Photographer Hans van den Bogaard was recently commissioned by the Amsterdam Academic Medical Center (AMC) to photograph part of the Vrolik collection. This 19th century collection consists of over five thousand anatomical, pathological-anatomical, zoological and teratological specimen. Van den Bogaard’s photographs are currently on display at photography museum Foam. Last week, we took our guest Andrew Sempere (MIT-based designer, curator, artist) to see the intriguing and also unsettling exhibition.
The Vrolik collection was originally privately owned by Professor Gerardus Vrolik (1775-1859) and his son Professor Willem Vrolik (1801-1863). It was the last collection of its kind in the Netherlands. Increasing specialization in science and medicine decreased the need for a collection that covered the very broad spectrum of comparative normal and pathological anatomy. Six years after Willem Vrolik passed away in 1863, an Amsterdam citizens committee acquired the entire collection. It was handed over to the Athenaeum Illustre, the predecessor of the University of Amsterdam. Today, the collection is housed at the AMC.

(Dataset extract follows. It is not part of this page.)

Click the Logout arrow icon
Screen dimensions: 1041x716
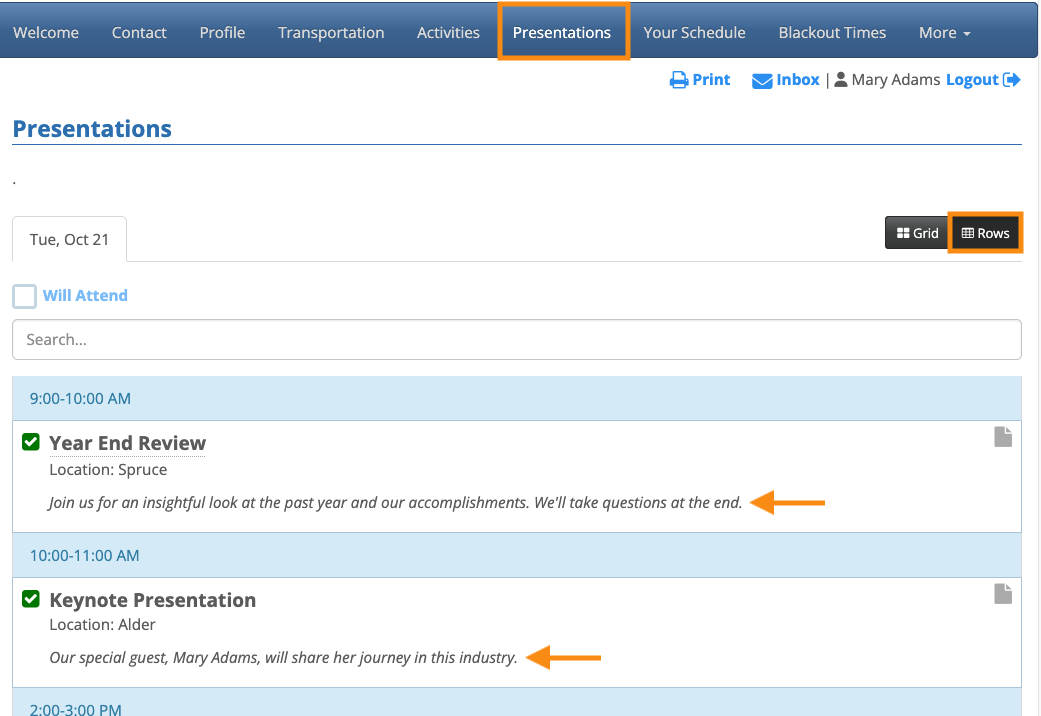tap(1012, 80)
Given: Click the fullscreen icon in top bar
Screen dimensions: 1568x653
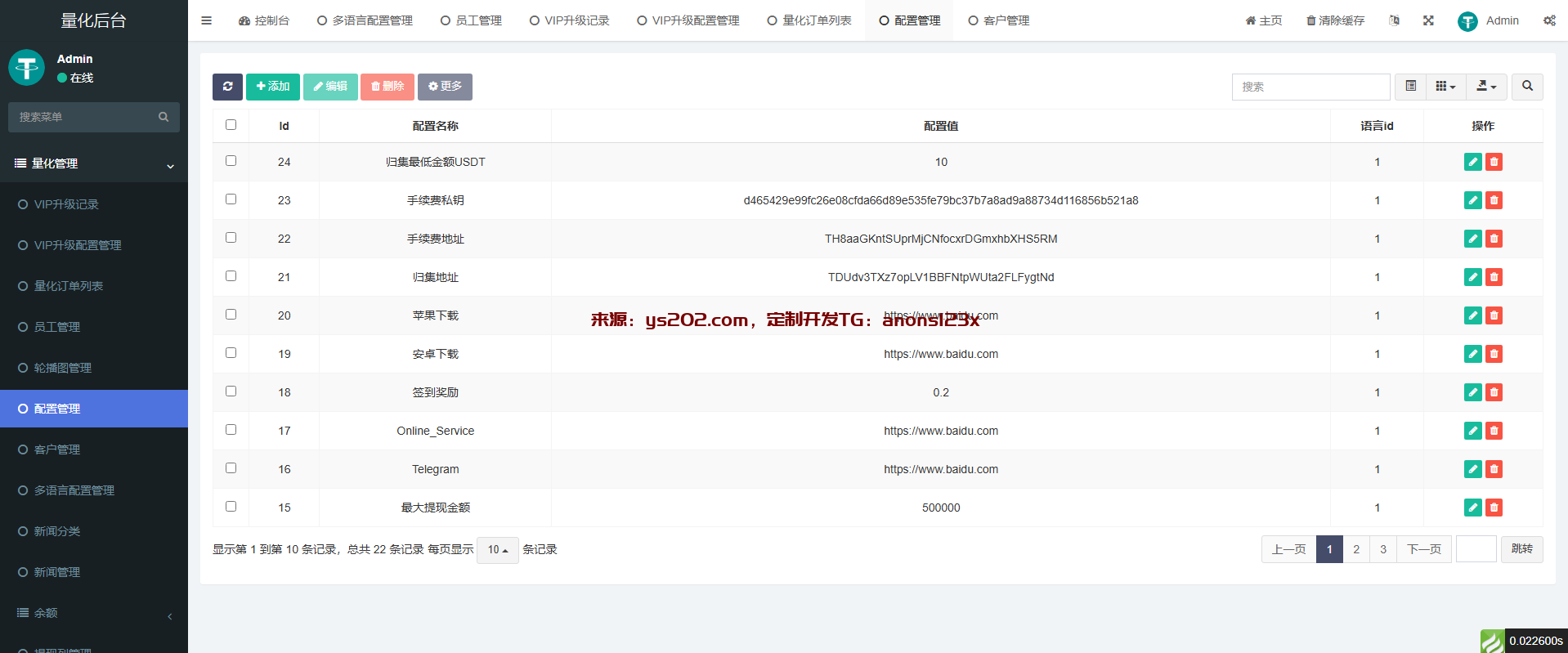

On the Foam website, we read that Van den Bogaard’s assignment “was not just to document the collection, but to visualise it in a much freer manner. (…) The result transcends traditional scientific photography in which the medium primarily serves a specific branch of science. Van den Bogaard has succeeded in creating many photos which fascinate not only because of what they depict, but because of how the specimen is depicted. The specific use of both natural and artificial light, his choice of a particular camera and special lens and his well-considered use of the blue background in photographing many of the specimens ensure that the photos far surpass the straightforward recording of a collection.” A similar text was displayed at the beginnig of the exhibition. We therefore entered the exhibition space with this specific ‘artistic’ mind-set.
Personally, I came across a lot of photographs of anatomical specimen when I was working on my dissertation on brain imaging. I thought I was used to dealing with the discomfort one may feel in not knowing if consent was given to anatomists for using the human remains. I thought I was used to these kinds of images, also to more aesthetic ones. I guess I was wrong. I found it to be quite an unsettling experience to look at these aestheticized photographs of anatomical preparations, ranging from parts of the human face to anencephalic fetuses, and to find beauty in the womb of a chicken, for instance (image on the right).
Considering the long history of anatomical imaging, using an artistic eye for the purposes of clinical, medical-scientific documentation has from the mid-19th century onwards become much less common. But Van den Bogaard’s photographs fit well with an earlier tradition of anatomical display, dating back as far as the Renaissance. One of the most famous examples is Andreas Vesalius’ spectacular folio of the human anatomy, De Humani Corporis Fabrica, published in 1543. In Vesalius’s day, the beauty of the images was seen as an essential part of achieving accuracy. In the Netherlands, the 17th century anatomist Frederic Ruysch is still well-known for his artful anatomical museum. Ruysch preferably displayed his specimen in separate cabinets, each displaying a separate anatomical still life, a nature morte (Luuc Kooijmans, De Doodskunstenaar, Bert Bakker Publishers, 2004). Quite similarly, Van den Bogaard’s photographs can also be seen as timeless memento mori‘s.
In some ways, the move of the Vrolik collection from the academic hospital to the white walls of a gallery is less successful. Van den Bogaard’s aesthetic photographs are accompanied by captions with very dry descriptive medical information, revealing the fact that the exhibition was commissioned by the academic hospital. This has a very disquieting effect. Medical-anatomical information is prioritized over, for instance, background information on the photographer’s artistic and technological choices. I considered this to be a missed opportunity to build bridges between the two poles, and resorted to the web to find more information on Van den Bogaard’s take on the exhibition. Luckily, Radio 6’s De Avonden aired an interview with the photographer on May 6.
On the other hand, this type of photography and captions might actually fit quite well with the long-standing tradition of anatomical display I was referring to above. As said, the combination of artistic visualization and anatomical description was much more common in Vesalius’ and Ruysch’ days. Moreover, it was also quite customary for scholars to look for ways in which to disciplineartists.